Default route injection in spoke VNets
One of the most common architectures in Azure is the hub and spoke design, where workloads deployed in a spoke VNet send traffic through shared network devices that exist in a hub VNet. User Defined Routes (UDR) typically need to be configured in the spoke VNets to steer traffic towards security devices in the hub. However, this requires administrators to manage these routes across many spokes.
Azure Route Server offers a centralized point where Network Virtual Appliances (NVAs) can inject routes that will be programmed for every virtual machine in the spoke, thus eliminating the need for spoke administrators to create and update route tables.
The following diagram depicts a simple hub and spoke design with a hub VNet and two spoke VNets. In the hub, a Network Virtual Appliance and a Route Server have been deployed. Without a Route Server, User-Defined Routes (UDRs) would have to be configured in every spoke (usually containing a default route for 0.0.0.0/0), that send all traffic from the spokes through the NVA, for example to get it inspected for security purposes.
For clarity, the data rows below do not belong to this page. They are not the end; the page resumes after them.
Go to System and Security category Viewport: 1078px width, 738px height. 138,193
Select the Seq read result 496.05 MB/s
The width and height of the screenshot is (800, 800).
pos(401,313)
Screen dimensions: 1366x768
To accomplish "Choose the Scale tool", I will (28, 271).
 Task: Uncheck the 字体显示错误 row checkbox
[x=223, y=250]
However, if the NVA advertises network prefixes to the Route Server, they will appear as effective routes in any virtual machine deployed in the hub VNet or spoke VNets that are peered with the hub VNet with the setting "Use remote virtual network's gateway".
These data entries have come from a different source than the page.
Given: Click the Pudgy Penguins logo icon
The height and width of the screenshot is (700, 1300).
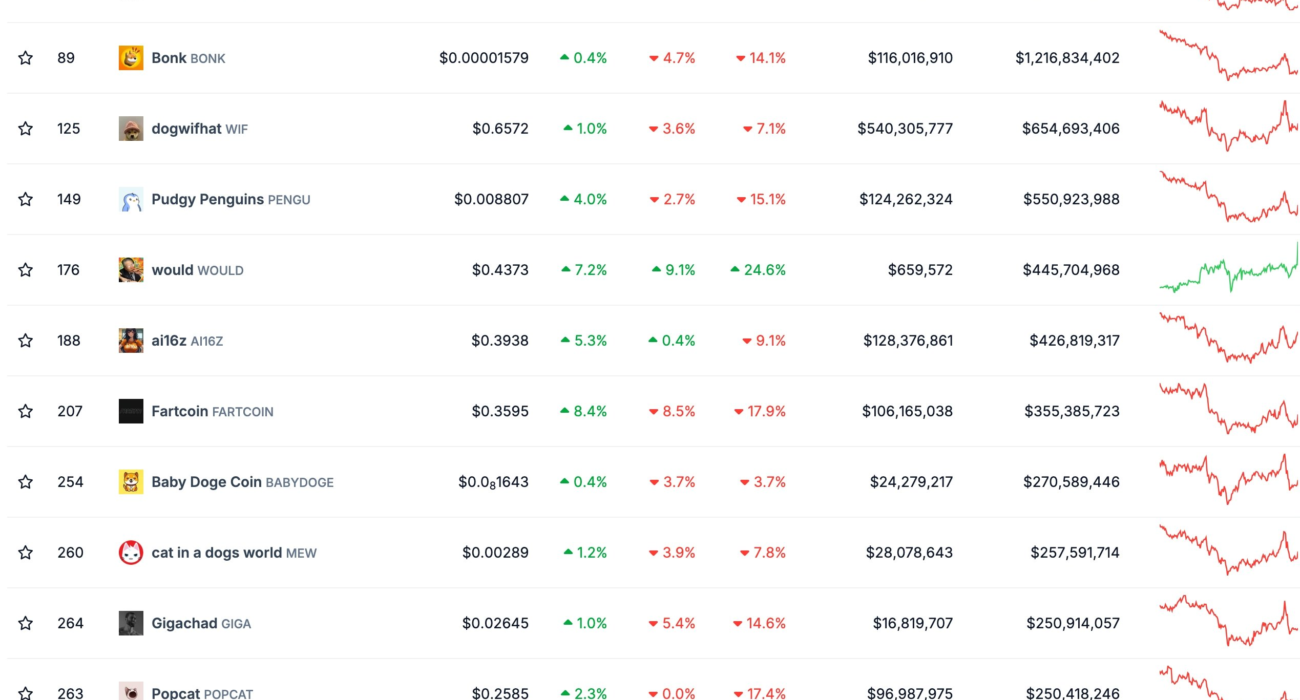Looking at the screenshot, I should pos(131,199).
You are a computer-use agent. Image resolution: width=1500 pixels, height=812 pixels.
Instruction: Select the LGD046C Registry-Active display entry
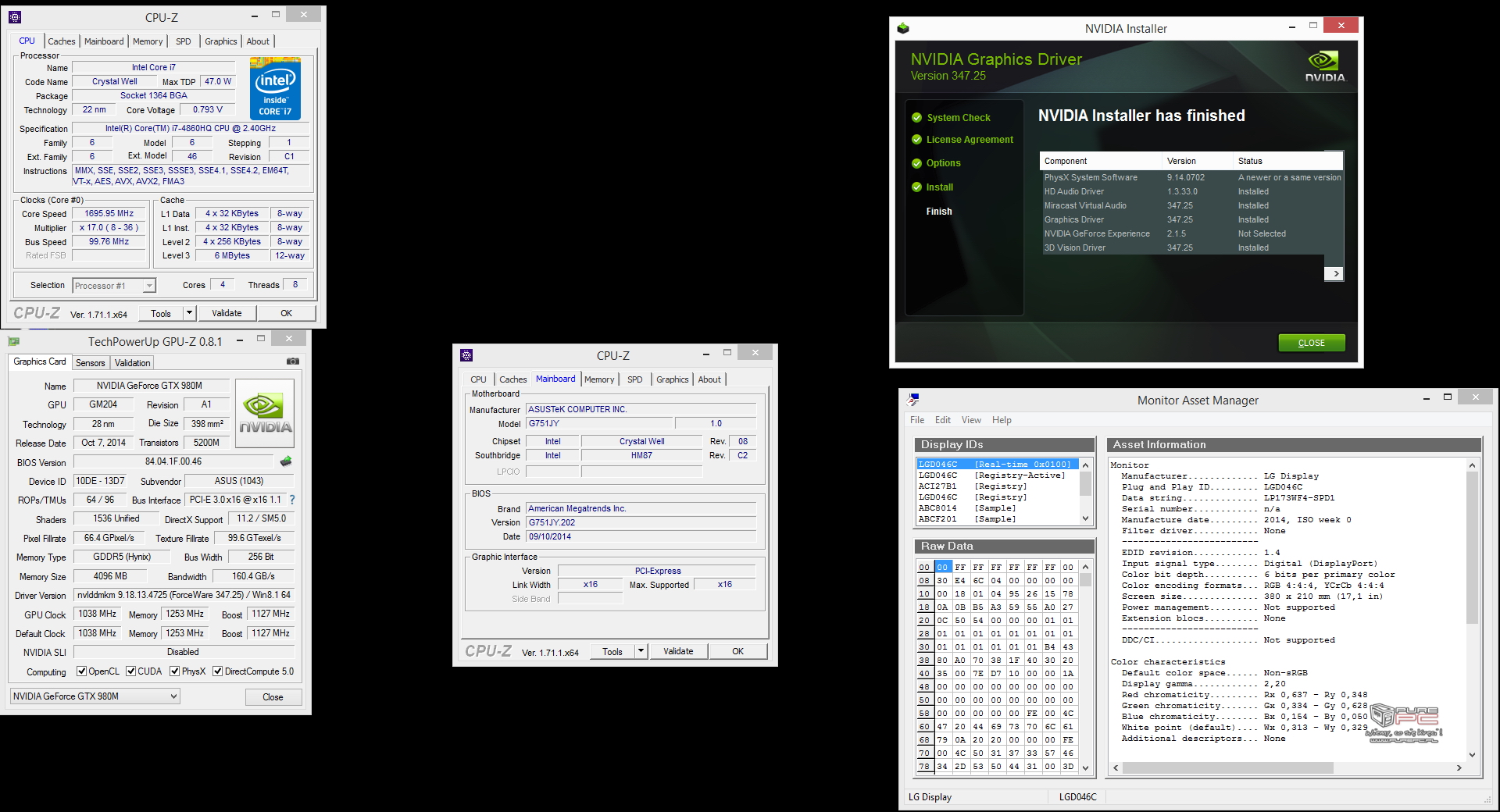[x=992, y=475]
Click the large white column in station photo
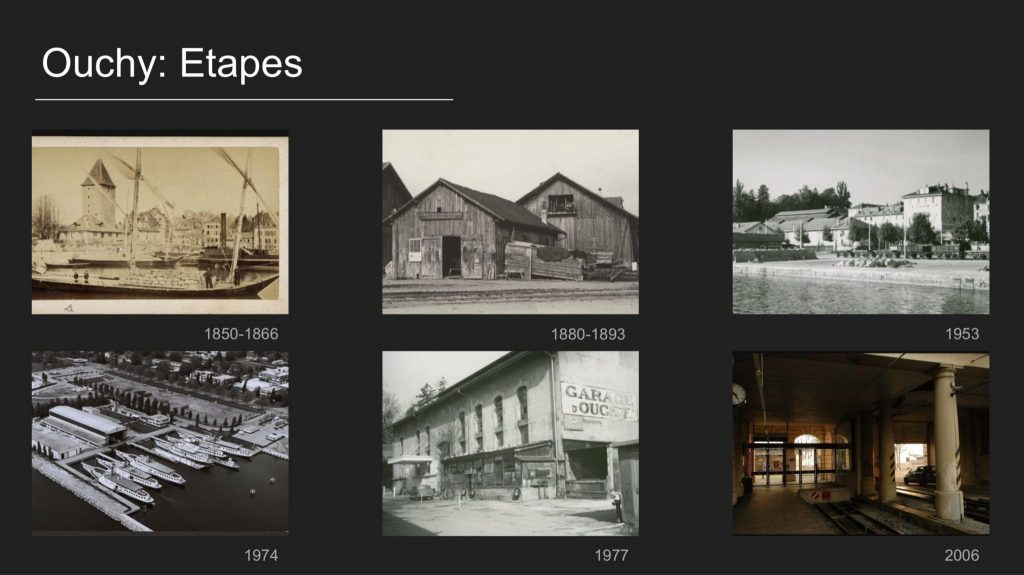 point(947,440)
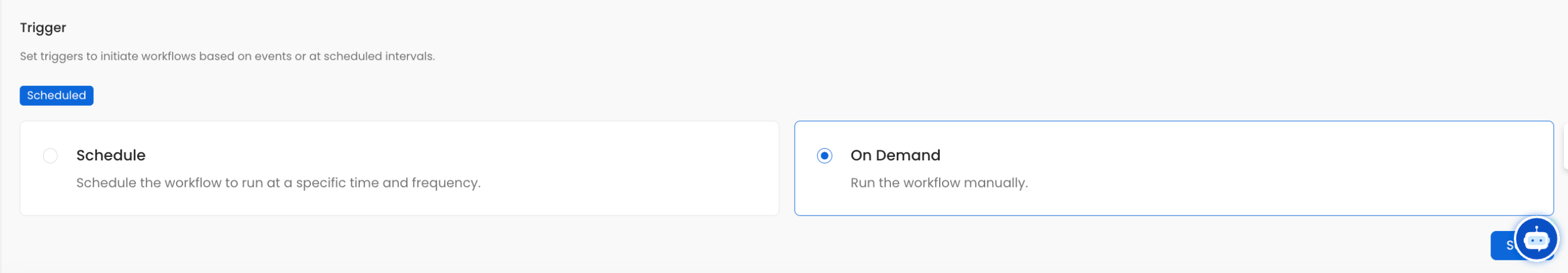Click the robot face in chat icon
The width and height of the screenshot is (1568, 273).
[1536, 241]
Connectivity to on-premises through the NVA
If the NVA is used to provide connectivity to on-premises network via IPsec VPNs or SD-WAN technologies, the same mechanism can be used to attract traffic from the spokes to the NVA. Additionally, the NVA can dynamically learn the Azure prefixes from the Azure Route Server, and advertise them with a dynamic routing protocol to on-premises. The following diagram describes this setup:
Inspecting Private Traffic through the NVA
The previous sections depict the traffic being inspected by the Network Virtual Appliance by injecting a
0.0.0.0/0 default route from the Network Virtual Appliance to the Route Server. However, if you wish to only inspect spoke-to-spoke and spoke-to-on-premises traffic through the NVA you should consider that Azure Route Server won't advertise a route that is the same or longer prefix than the VNet address space learned from the NVA. In other words, Azure Route Server won't inject these prefixes into the Virtual Network and won't be programmed on the NICs of the hubs or spokes.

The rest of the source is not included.